What this exercise asks =
a - In the eBay forum thread, list every header line that gives a poster's name with a date, in the order they appear.
b - Retype everything in the eBay forum thread from "I guess it was" down to "feedback to follow.", keeping every word and punctuation mark unchanged.

Excerpted text =
# My 1st e-bay bump in the road



## Dyno Dom (May 26, 2007)

I guess it was bound to happen eventually. A prospective buyer won an auction 
that I posted about 2 1/2 weeks ago but has not made payment. After more than a week I left him a message possibly thinking he had a personal situation as he had 100% rating with good feedback. 
This belief was strengthened as another seller left him positive feedback but requested payment in order to ship. 
Subsequently there were 3 positive feedbacks for good payment.
His most recent feedback however, although positive by another seller called him a dead beat for non-payment of two auctions that unfortunately were shipped in good faith. 
I've sent an additional message but have received no replies. I'll need to submit a claim with appropriate feedback to follow.


----------



## Gear Head (Mar 22, 2005)

Yes, unfortunately now you have to play the ebay game with full defense. Please tell me you didn't ship!?! You can always open a case through ebay. I've had to do it. It's a hassle but the honest guys prevail. Then realist it if you dare.


----------



## Dyno Dom (May 26, 2007)

Supplied information =
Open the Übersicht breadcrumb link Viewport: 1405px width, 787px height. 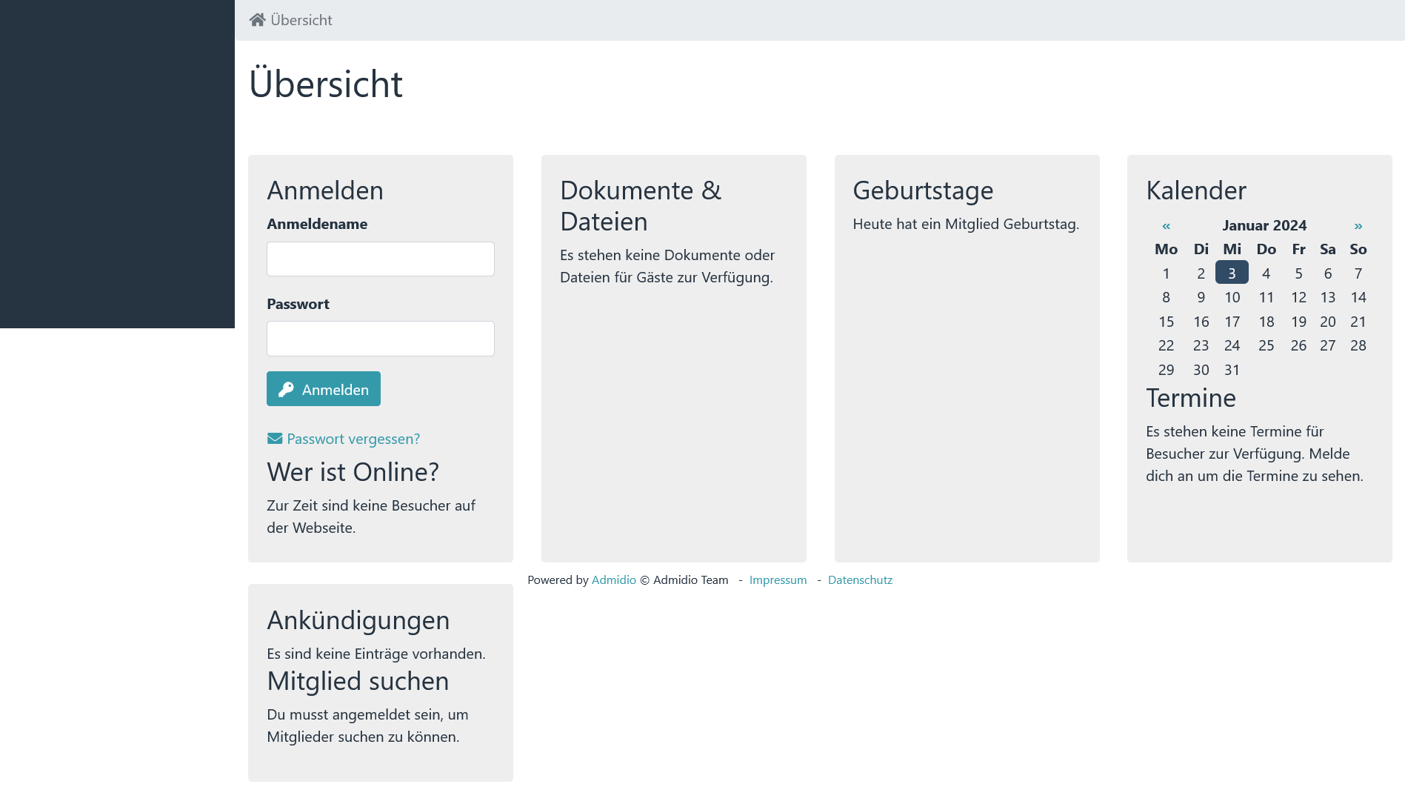pos(301,19)

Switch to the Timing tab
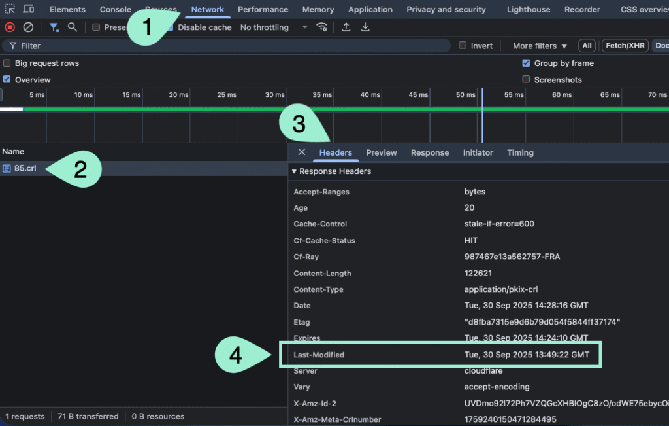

Answers per task =
a -
Dyno Dom (May 26, 2007)
Gear Head (Mar 22, 2005)
Dyno Dom (May 26, 2007)

b -
I guess it was bound to happen eventually. A prospective buyer won an auction 
that I posted about 2 1/2 weeks ago but has not made payment. After more than a week I left him a message possibly thinking he had a personal situation as he had 100% rating with good feedback. 
This belief was strengthened as another seller left him positive feedback but requested payment in order to ship. 
Subsequently there were 3 positive feedbacks for good payment.
His most recent feedback however, although positive by another seller called him a dead beat for non-payment of two auctions that unfortunately were shipped in good faith. 
I've sent an additional message but have received no replies. I'll need to submit a claim with appropriate feedback to follow.